[Stored data entries]
———

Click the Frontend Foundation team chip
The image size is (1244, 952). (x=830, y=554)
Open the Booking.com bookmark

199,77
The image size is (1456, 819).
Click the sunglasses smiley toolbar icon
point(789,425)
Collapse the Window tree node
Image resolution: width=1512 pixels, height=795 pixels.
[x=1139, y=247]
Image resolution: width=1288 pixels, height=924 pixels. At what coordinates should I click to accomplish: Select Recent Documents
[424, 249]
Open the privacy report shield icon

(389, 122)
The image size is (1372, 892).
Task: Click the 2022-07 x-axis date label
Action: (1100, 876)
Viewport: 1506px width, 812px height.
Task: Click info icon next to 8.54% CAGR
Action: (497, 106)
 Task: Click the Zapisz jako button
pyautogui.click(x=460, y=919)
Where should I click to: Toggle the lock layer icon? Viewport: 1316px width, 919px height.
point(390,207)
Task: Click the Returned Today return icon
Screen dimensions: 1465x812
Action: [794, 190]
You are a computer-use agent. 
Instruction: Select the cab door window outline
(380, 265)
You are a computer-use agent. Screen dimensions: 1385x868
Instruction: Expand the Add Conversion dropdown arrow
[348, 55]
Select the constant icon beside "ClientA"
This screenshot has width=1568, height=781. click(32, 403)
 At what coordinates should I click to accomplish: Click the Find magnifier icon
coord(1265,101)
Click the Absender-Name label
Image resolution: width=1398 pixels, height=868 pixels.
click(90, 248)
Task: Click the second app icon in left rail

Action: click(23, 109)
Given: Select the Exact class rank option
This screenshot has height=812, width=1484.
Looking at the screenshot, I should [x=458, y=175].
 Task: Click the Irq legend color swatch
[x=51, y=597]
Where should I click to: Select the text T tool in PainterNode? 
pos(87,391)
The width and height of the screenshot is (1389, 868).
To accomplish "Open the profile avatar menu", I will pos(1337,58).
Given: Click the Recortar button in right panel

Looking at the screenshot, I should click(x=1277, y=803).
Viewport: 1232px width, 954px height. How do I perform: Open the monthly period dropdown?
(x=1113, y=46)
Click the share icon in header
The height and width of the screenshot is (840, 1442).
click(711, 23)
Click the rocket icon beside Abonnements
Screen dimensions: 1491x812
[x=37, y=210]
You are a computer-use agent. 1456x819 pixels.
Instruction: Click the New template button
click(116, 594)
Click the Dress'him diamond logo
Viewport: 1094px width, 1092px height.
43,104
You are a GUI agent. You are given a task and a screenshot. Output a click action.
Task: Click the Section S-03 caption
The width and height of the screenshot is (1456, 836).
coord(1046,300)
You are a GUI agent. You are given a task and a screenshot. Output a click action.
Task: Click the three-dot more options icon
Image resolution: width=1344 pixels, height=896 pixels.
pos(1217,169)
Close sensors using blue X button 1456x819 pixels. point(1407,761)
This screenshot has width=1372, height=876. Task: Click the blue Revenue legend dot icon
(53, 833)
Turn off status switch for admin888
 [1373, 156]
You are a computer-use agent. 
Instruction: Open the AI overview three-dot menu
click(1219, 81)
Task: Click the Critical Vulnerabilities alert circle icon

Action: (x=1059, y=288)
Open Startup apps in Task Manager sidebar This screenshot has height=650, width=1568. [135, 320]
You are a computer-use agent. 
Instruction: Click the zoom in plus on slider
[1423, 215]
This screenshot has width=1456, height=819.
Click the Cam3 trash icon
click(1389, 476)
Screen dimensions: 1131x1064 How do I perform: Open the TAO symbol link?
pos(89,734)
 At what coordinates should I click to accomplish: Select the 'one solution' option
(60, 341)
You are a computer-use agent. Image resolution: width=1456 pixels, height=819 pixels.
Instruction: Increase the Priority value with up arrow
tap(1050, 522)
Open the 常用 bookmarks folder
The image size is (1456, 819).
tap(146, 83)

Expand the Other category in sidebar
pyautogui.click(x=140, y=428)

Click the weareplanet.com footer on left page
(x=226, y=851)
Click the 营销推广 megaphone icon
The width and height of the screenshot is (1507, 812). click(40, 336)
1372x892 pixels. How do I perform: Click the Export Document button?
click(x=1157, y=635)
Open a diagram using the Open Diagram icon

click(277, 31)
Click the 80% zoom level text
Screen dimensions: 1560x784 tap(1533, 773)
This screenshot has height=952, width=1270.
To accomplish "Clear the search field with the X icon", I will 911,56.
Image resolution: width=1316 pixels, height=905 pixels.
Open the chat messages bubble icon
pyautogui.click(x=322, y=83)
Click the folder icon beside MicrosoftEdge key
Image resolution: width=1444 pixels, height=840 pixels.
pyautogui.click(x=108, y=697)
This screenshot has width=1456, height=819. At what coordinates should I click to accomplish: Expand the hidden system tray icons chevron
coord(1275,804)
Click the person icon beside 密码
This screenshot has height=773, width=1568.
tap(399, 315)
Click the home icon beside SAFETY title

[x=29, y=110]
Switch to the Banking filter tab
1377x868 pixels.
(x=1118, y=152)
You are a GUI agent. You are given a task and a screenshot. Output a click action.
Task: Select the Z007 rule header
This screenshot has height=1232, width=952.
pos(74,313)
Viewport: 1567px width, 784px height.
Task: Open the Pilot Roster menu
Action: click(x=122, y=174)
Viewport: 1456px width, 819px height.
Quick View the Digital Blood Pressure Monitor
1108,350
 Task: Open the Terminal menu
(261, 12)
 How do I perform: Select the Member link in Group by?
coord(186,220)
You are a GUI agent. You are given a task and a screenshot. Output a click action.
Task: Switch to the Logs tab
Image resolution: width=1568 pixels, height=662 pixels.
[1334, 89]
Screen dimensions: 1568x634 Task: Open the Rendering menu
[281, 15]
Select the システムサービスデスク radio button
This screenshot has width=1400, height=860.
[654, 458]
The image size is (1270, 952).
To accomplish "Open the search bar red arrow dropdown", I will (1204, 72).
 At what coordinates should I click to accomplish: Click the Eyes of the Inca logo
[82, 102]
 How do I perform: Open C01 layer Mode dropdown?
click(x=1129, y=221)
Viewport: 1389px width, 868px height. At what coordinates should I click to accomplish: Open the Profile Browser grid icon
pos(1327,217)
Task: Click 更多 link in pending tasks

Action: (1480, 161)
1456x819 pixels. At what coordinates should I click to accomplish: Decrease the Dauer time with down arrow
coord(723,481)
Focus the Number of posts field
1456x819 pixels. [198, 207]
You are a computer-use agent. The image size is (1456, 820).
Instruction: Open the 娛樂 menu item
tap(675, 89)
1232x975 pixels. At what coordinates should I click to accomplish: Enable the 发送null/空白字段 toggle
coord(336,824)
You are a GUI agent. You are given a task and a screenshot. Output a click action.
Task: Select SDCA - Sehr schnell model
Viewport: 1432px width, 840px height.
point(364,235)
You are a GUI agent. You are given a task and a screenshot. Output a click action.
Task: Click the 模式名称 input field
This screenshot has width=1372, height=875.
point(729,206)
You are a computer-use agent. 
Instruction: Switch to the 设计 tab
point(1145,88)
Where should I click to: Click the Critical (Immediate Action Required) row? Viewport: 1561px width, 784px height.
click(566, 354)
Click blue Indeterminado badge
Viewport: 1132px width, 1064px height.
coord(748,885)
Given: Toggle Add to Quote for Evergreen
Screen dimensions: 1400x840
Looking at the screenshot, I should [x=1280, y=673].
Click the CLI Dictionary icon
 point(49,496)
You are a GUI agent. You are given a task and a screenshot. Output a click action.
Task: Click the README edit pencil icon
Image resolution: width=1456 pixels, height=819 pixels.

———

WORK REQUEST ->
List each line of the entries that holds the string "folder".

ANSWER TO THIS EXERCISE ->
Open the 常用 bookmarks folder
Click the folder icon beside MicrosoftEdge key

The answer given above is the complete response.